We value our MakeLoveNotPornstars enormously, and so we set out to build personal relationships with each half of the couple, as we do from the moment anyone first approaches us about contributing or submits their first video. We focused on building a sense of community for them, and invited them to meet with us in person at one of the regular IRL gatherings we hold for our MakeLoveNotPornstars so that we can all get to know each other.
And so it came as a horrible surprise to us that things were not as whole-hearted and as fully consensual as they had appeared.

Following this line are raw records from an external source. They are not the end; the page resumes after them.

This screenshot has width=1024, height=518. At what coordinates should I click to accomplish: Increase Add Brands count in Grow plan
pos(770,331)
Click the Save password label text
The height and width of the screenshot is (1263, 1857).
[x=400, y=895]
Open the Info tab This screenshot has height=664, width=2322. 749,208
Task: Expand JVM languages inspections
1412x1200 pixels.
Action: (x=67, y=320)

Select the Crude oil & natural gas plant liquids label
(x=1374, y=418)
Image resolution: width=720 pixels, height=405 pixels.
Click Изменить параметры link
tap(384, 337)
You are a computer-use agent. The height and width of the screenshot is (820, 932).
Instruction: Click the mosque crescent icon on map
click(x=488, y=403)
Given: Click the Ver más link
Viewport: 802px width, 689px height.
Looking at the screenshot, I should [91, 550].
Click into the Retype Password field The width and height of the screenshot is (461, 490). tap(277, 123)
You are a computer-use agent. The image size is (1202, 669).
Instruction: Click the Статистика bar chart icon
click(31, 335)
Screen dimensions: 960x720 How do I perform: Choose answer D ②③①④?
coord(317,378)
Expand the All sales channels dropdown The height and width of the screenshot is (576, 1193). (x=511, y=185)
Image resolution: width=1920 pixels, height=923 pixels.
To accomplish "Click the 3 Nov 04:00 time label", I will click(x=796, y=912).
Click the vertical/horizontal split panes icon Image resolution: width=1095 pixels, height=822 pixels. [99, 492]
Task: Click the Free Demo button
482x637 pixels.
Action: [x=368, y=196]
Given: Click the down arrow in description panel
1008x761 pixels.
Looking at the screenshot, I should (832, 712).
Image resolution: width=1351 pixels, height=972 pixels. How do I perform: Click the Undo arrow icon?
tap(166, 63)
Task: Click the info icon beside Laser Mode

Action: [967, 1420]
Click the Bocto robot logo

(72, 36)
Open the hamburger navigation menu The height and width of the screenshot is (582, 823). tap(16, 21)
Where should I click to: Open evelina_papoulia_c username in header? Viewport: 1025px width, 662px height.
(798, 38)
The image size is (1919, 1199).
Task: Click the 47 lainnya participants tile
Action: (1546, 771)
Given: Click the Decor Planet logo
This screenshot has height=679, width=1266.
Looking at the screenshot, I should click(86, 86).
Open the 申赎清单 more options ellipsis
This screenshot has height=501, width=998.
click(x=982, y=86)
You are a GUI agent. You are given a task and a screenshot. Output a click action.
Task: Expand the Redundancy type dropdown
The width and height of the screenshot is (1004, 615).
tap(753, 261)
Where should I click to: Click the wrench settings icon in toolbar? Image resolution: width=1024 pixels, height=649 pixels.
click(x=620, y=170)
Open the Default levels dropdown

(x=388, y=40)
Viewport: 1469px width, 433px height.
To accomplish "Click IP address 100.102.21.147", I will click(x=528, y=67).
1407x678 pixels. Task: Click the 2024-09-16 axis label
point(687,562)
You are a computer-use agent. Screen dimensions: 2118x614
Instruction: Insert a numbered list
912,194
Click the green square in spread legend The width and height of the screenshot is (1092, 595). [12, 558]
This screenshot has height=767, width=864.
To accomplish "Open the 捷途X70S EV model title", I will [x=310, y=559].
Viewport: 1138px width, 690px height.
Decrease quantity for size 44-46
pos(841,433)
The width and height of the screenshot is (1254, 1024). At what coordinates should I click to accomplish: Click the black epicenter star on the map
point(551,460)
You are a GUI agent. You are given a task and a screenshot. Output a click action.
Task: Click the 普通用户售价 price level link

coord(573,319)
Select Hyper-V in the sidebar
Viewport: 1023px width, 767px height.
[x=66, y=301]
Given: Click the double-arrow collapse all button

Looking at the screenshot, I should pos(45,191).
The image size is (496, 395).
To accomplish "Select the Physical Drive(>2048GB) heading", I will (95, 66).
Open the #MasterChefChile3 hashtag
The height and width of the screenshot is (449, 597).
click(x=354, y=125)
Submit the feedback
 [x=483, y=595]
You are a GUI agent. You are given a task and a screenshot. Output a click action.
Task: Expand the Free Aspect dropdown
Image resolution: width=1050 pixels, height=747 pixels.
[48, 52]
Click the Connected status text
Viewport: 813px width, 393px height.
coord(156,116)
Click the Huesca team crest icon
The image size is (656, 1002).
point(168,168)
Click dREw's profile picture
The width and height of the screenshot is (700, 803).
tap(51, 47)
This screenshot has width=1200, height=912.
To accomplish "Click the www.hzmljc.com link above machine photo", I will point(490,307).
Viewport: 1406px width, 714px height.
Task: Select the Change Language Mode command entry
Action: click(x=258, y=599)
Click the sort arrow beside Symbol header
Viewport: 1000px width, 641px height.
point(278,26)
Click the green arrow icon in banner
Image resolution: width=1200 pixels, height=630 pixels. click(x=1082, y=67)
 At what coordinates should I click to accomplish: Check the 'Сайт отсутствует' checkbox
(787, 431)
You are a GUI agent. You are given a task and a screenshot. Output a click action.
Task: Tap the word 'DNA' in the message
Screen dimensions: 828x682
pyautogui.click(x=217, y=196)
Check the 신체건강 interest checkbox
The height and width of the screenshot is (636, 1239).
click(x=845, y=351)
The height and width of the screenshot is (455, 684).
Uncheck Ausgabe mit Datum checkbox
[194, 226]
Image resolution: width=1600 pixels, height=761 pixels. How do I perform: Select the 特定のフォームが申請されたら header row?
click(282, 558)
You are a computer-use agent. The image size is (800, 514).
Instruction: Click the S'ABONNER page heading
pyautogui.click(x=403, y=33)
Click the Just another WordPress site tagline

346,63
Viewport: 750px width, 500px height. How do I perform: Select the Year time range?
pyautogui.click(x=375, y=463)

As Rebecca says, we acted immediately.
Our site is members-only, and we deliberately stream rental videos instead of offering downloads. #realworldsex = #realworldrelationships = #realworldshithappens, and our commitment to you is that the minute your relationship/mind/life/circumstances changes, we take your videos down immediately.
We take domestic abuse extremely seriously; a number of us have known people in these sorts of relationships, and we know how insidious abuse can be and how hard it can be to get out of. Sarah immediately spoke at length with the woman in this couple, and we discussed as a team how to remove the videos in a way that would not cause any additional difficulty for her; we agreed our approach with her, and moved swiftly.
Our entire mission with MakeLoveNotPorn boils down to one thing: talk about it.
Talk about sex in the real world openly, honestly and truthfully, whether it be in the public domain or in private with your intimate partners.
The appalling situation Rebecca outlines is something we all need to talk more about. We welcome this dialogue. We ask our community to discuss and share their views and feedback, as we do here regarding the difference between porn and #realworldsex, and so we also welcome any additional ideas anyone may have on how we can supplement our already rigorous, hi-touch, human curation and MakeLoveNotPornstar relationship-building process.
Law professor Mary Ann Franks is quoted in the Mashable article saying, “The problem is that a good thing can’t exist for more than two seconds before someone comes along and makes it a horrible thing.”
We’re not going to let that happen.
Rebecca writes, “Creating a sex-sharing site without the exploitation and abusive language of mainstream pornography is noble, and much needed, but perhaps it simply isn’t possible.”
One of the many social agendas we have for MakeLoveNotPorn is tackling the ‘abusive language of mainstream pornography’, which is why we are deliberately creating a new vocabulary for #realworldsex.
And we are determined to prove it is possible to ‘create a sex-sharing site without exploitation.’ We welcome your help, ideas and input alongside our own for achieving what we hope you agree is a difficult but very necessary goal.